Day Three: Johnson (2 wickets and a run-out) and McDonald (1 wicket) reduced South Africa to 193-5 (with Smith absent injured) before Boucher (89) and Morkel (40) put on 115 for the 6th wicket. Siddle then took 4–7 in 22 deliveries to have South Africa all out for 327. This gave Australia a lead of 118 on the first innings.

Australian wicket-takers: Siddle 5-59 (his first 5 wicket haul in Test cricket), Johnson 2-69, and McDonald 1-41.

In reply, Australia were 33 without loss from 6 overs.

Day Four: Australia aimed to set South Africa a victory target on the fifth day with Ponting (53) and Katich (61) getting starts. Hussey (45*) anchored the innings while Clarke (41) attempted to score quickly. The declaration at 257-4 set South Africa 376 to win.

South African wicket-takers: Morkel 2-38, Steyn 1-60, and Harris 1-63.

With Smith absent injured Morkel (0) opened the batting with McKenzie. His demise gave Bollinger his first Test wicket.

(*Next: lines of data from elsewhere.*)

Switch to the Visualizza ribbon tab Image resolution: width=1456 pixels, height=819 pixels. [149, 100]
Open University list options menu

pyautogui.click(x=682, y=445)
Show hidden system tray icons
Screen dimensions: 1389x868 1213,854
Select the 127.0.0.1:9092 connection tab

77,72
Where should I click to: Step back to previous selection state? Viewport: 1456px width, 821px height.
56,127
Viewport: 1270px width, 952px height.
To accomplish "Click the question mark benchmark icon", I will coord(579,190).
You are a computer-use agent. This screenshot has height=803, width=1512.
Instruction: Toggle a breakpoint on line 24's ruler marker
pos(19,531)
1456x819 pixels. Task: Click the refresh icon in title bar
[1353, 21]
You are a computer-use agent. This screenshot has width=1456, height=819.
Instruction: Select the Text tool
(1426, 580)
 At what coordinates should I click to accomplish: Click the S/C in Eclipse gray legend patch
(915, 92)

South Africa were 62–1 at the close. The pitch was cracked and showing uneven bounce. South Africa required a further 312 to win from 90 overs on the last day of the Test series for a 3-0 clean sweep.

Australian wicket-taker: Bollinger 1–11.

Day Five: On a deteriorating pitch South Africa lost 3 wickets in each session to be all out for 272. Australia achieved victory with only 11 deliveries left in the match when Graeme Smith, batting for 17 deliveries and 26 minutes with a broken hand and injured elbow, was bowled by Mitchell Johnson. Besides the heroics of Smith, Ntini faced 75 deliveries, Steyn 65 and Harris 43 to get South Africa within sight of a draw.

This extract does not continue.